# Stamps to the rescue!



## grrrick (Sep 10, 2009)

Stamps to the rescue! 


Starting April 30th you can buy stamps at the post office that help to buy food for shelter pets. You can pre-order them online. 

http://www.stampstotherescue.com/


----------



## rappwizard (May 27, 2009)

Correction--the stamps are to raise awareness of dogs and cats in animal shelters. The stamps are not being sold at an increased value so no extra money is going to animal shelters--it's going to the post office. HALO (who is co-owned by Ellen DeGeneres) is contributing 1 million meals and is tying in the campaign with their campaign--the HALO website lists the different ways the public can help it contribute the 1 million meals of HALO food.
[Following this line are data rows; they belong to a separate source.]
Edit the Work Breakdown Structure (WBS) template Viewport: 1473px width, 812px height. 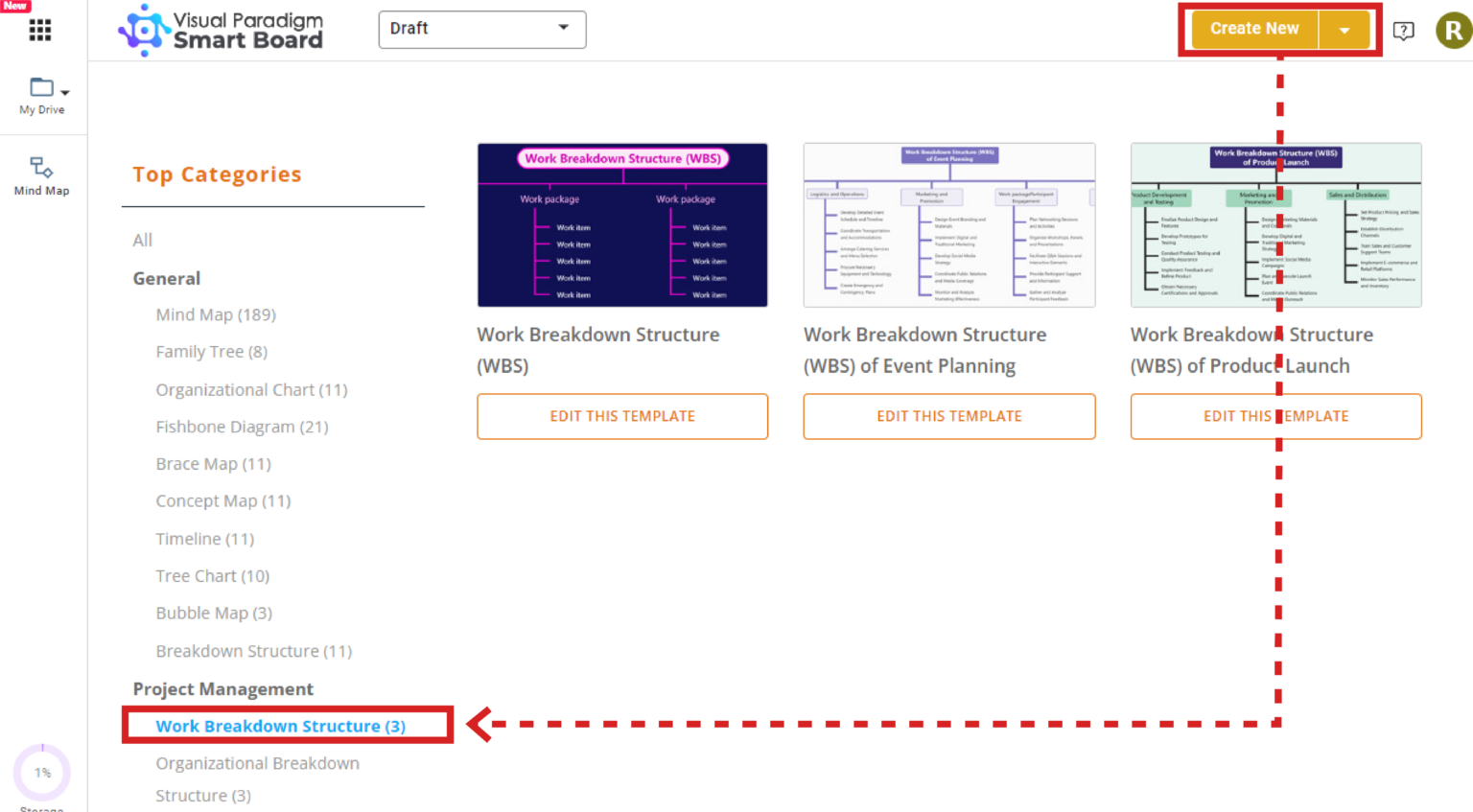pos(622,416)
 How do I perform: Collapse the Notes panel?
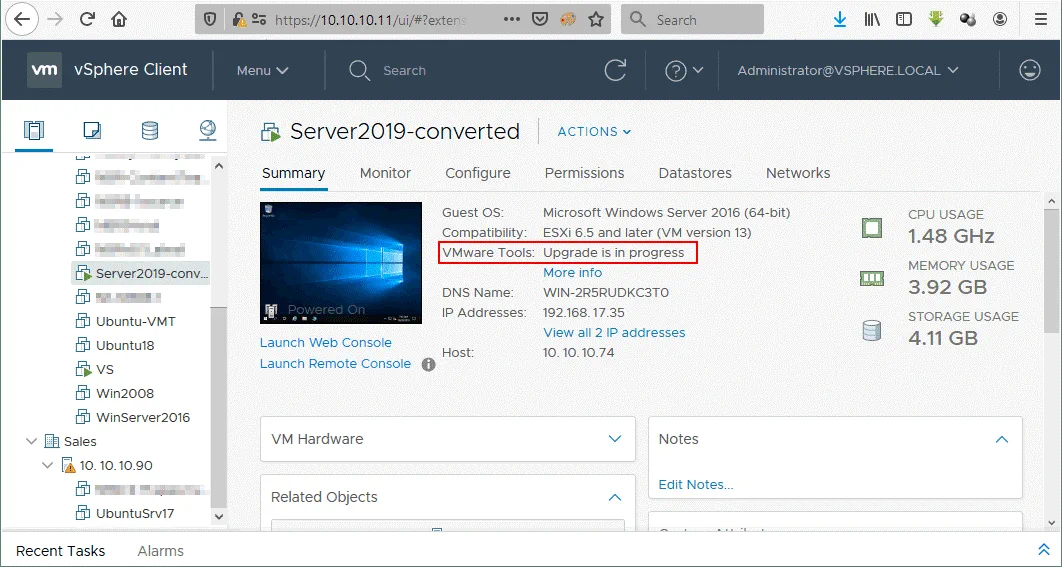coord(1001,439)
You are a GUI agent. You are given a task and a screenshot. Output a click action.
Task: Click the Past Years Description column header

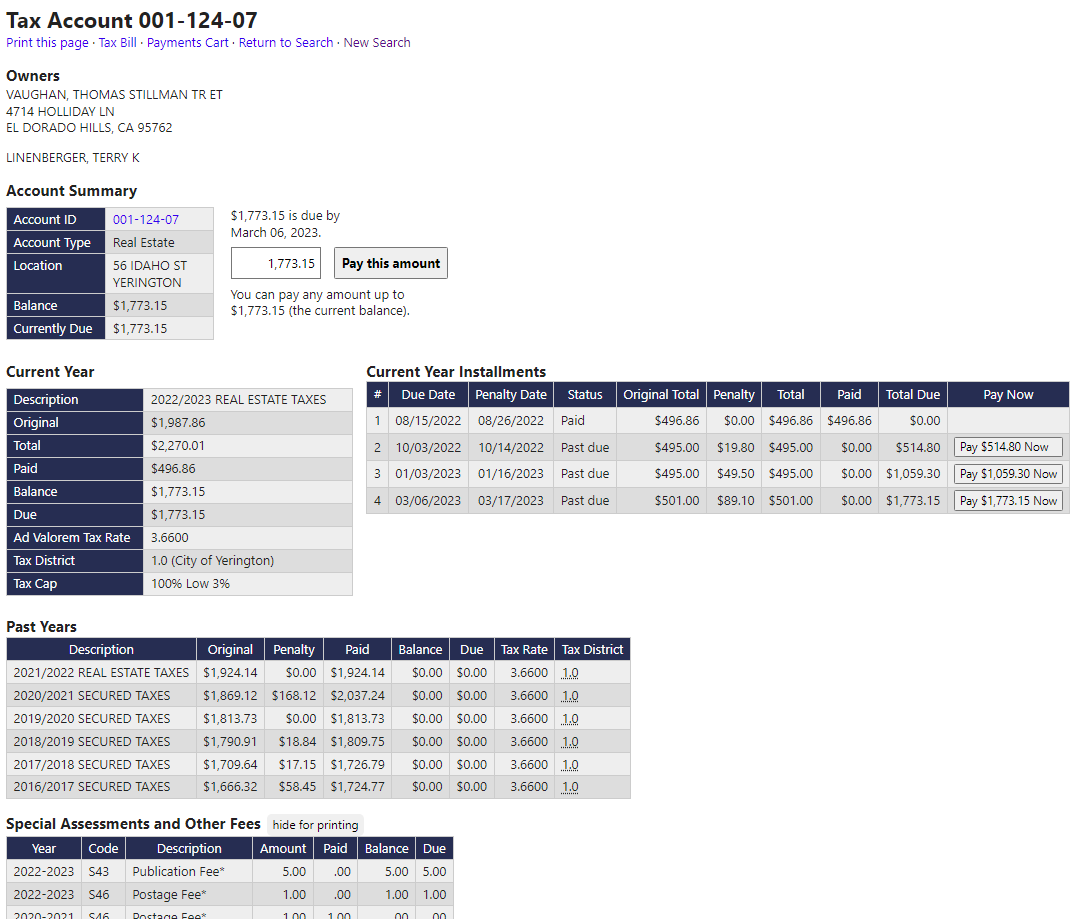tap(101, 650)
http://www.halopets.com/help/#specials

The stamps campaign is separate from the meals campaign--the stamps campaign is PR--the meals campaign is to get the public involved in the HALO brand

http://www.dogtipper.com/blog/2010/03/halo-usps-team-up-for-pet-adoption-stamp-program.html

I'm all for helping dogs in shelters but I'm also for accurate publicity--I think when actors and actresses get on the bandwagon and say how great they're going things for dogs and cats I'm like "yawn." Pat my back too while you're at it. All fanfare--it really could be done so much more directly for shelters--I guess HALO is hoping to get more consumers to buy it's food too--and for Ellen as the co-owner to make some bucks while promoting pet adoption. Love US capitalism--cloaked in feel good works. Just call it what it is--trying to make a buck off of the shelter dogs. Rant off now.


----------



## grrrick (Sep 10, 2009)

I stand corrected. US Capitalism is bad.


----------



## GoldenJoyx'stwo (Feb 25, 2007)

Maybe someone should suggest to the post office to do the same and a small extra fee go to shelters. I know my husband would buy be a book!


----------



## lgnutah (Feb 26, 2007)

I still love the stamps and will buy them. I have been eyeing them ever since my post office put the poster on the wall! and yay! a GR is on one of them-too bad we can't buy a sheet of just that stamp


----------



## CAROLINA MOM (May 12, 2009)

Here are two great websites, where you can visit Daily-it's *FREE*, all you have to do is *CLICK to help feed shelter animals.* 

*THE ANIMAL RESCUE SITE-*
http://www.theanimalrescuesite.com/...link=ctg_ars_home_from_ars_takeaction_sitenav

*FREEKIBBLE.COM-*

http://www.freekibble.com/

Play the daily Trivia Game to feed dogs and Cats.


*EVERY FRIDAY-* *play the Trivia Game to enter a chance to win a $50 PETSMART GIFT CARD.*


----------



## BeauShel (May 20, 2007)

That is a great way to help feed shelter animals. 

I like the stamps and will probably buy some myself. I do think that it is nice that Ellen does stuff to help shelter animals.


----------



## rappwizard (May 27, 2009)

I happen to think capitalism is very, very good; there's a debate right now happening due to executives from Goldman Sachs testifying before Congress while our leaders try to figure out how much transparency there should be in our financial system (thoughts are that after the fiasco of the past few years, there should be a lot).

Well, shouldn't it stand to reason that we have transparency in our charitable systems too? (or anything else). IMHO, too many of these large charities spend too much money paying salaries to their staff, and spending too much money for their lobbying and fund raising branches. It's great to think globally, but I would rather act locally, and there's a great golden retriever rescue group that I belong to and when I can spare a few bucks, or some time, they get my help--and I can see the benefit right before my eyes. Ellen auctioned her clothes to HSUS--an organization that didn't give any money to a dog or cat shelter in the US--so where's the connection to our love of goldens?JMHO.


----------



## GoldenGirlTN (Mar 30, 2008)

I have to agree. I get tired of celebrities randomly coming forward and saying buy this product because they donate money to these animals. When realistically that products' company is paying that celeb out the wazoo! How about just cut out the middle man (celebrity) and their salary and just give it all directly to a shelter! Or spay and neuter programs.... Aarrgghh!


----------



## Enzos_Mom (Apr 8, 2010)

I just wanted to throw out there that your picture of Bauer is probably one of the cutest things I've ever seen in my life.


----------



## Rob's GRs (Feb 25, 2007)

Kimm said:


> Maybe someone should suggest to the post office to do the same and a small extra fee go to shelters. I know my husband would buy be a book!


I would pay a few cents more per stamp like that if the Postal Service did that and contributed some monies to shelter programs.


----------